Take the material from its first line through the line containing "Galeria (185, 113)", and change "Zaloguj" to "Wyloguj" in those lines, leaving everything else untouched.

SUPPLIED ENTRIES
---*---

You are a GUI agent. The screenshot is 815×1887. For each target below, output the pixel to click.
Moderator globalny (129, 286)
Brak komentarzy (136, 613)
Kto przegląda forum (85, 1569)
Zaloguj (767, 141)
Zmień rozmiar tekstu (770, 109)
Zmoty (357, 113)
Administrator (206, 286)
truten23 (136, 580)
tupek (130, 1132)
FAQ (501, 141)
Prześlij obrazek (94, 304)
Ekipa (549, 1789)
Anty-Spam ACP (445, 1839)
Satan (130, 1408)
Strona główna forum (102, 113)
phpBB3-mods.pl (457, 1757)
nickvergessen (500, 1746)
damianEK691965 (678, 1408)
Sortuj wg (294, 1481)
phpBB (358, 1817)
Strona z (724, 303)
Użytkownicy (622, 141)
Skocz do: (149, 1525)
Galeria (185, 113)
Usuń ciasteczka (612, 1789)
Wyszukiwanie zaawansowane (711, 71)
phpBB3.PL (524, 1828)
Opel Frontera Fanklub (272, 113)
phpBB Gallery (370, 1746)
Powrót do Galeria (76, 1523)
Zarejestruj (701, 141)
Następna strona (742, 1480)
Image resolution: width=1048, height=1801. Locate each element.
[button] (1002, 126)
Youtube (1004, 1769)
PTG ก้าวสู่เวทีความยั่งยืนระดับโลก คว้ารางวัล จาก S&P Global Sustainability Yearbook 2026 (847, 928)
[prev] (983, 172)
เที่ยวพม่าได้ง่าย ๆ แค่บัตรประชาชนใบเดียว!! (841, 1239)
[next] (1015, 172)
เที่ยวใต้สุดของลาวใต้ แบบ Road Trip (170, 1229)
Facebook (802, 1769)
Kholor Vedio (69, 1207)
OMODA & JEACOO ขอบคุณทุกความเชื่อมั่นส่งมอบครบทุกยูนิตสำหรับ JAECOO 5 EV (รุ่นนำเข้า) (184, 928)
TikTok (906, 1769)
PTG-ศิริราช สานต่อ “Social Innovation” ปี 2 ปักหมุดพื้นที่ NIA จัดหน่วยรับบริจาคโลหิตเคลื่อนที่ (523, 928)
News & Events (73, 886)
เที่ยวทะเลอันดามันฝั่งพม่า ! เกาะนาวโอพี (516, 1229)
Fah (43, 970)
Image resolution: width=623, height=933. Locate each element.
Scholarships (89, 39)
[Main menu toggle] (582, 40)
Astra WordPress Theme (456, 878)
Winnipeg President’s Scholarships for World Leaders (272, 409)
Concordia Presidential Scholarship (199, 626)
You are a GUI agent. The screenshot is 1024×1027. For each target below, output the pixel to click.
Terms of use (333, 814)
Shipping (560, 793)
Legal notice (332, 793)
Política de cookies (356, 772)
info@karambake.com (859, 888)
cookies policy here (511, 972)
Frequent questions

---*---

ANSWER TO THE PROBLEM
You are a GUI agent. The screenshot is 815×1887. For each target below, output the pixel to click.
Moderator globalny (129, 286)
Brak komentarzy (136, 613)
Kto przegląda forum (85, 1569)
Wyloguj (767, 141)
Zmień rozmiar tekstu (770, 109)
Zmoty (357, 113)
Administrator (206, 286)
truten23 (136, 580)
tupek (130, 1132)
FAQ (501, 141)
Prześlij obrazek (94, 304)
Ekipa (549, 1789)
Anty-Spam ACP (445, 1839)
Satan (130, 1408)
Strona główna forum (102, 113)
phpBB3-mods.pl (457, 1757)
nickvergessen (500, 1746)
damianEK691965 (678, 1408)
Sortuj wg (294, 1481)
phpBB (358, 1817)
Strona z (724, 303)
Użytkownicy (622, 141)
Skocz do: (149, 1525)
Galeria (185, 113)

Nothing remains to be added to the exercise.